Examples of innovations worked on by NCEZID scientists include:

  • Advanced Molecular Detection (AMD) combines two powerful technologies (DNA sequencing and advanced computing) to solve complex infectious disease mysteries—the who, what, where, when, and how microbes harm people. Since the Office of Advanced Molecular Detection was established in 2014, AMD has played a pivotal role in:
    • Identifying the genetic makeup of Ebola and Zika during each of those outbreaks.
    • Solving foodborne outbreaks involving Listeria infection faster by linking food sources to clusters of illness.
  • New diagnostics like these are ensuring that diseases are accurately and quickly diagnosed and treated:
    • A test kit for yellow fever gives results in 4 hours that used to take 2 days.
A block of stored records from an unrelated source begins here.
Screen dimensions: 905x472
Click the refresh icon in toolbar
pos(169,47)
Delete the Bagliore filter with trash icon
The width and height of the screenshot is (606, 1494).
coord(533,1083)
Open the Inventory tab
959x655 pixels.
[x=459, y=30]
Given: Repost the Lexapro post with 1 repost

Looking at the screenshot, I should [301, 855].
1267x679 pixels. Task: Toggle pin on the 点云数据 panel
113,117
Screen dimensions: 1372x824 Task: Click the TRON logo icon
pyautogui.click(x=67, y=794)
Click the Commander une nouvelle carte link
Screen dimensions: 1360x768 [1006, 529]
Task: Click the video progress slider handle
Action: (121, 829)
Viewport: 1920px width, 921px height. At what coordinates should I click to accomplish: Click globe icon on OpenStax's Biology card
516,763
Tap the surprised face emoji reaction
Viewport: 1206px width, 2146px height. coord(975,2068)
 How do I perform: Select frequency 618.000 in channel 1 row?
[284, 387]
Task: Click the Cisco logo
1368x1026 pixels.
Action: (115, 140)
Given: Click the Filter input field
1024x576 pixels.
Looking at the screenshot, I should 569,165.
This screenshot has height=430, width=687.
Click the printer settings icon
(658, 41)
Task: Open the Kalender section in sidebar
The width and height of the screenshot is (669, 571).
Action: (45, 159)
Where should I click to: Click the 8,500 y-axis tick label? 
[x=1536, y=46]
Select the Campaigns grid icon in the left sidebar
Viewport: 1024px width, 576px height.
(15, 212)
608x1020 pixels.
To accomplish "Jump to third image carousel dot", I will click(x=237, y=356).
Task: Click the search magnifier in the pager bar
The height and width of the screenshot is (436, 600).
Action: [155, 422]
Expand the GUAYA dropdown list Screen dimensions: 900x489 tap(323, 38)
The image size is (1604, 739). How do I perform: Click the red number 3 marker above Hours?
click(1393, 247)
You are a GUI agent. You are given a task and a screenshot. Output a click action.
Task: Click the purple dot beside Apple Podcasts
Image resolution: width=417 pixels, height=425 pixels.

    • A new tool that screens for antifungal resistance when treating invasive candidiasis, the most common cause of healthcare-associated bloodstream infections in the United States. The new tool provides rapid and cost-effective screening tool for Candida.
  • Safer and more effective vaccines against rabies for use in people and animals.
  • An electronic platform called ePathology allows physicians and scientists from anywhere in the world to electronically submit images and scanned pathology slides to CDC pathologists for evaluation.
    • Doctors working in the most remote and resource-limited villages just need an internet connection to share slides of their patient’s specimens with pathologists at NCEZID.

Advanced Molecular Detection means that it took 3 weeks to develop a test protocol for Zika. Before AMD, it would have taken 3 months.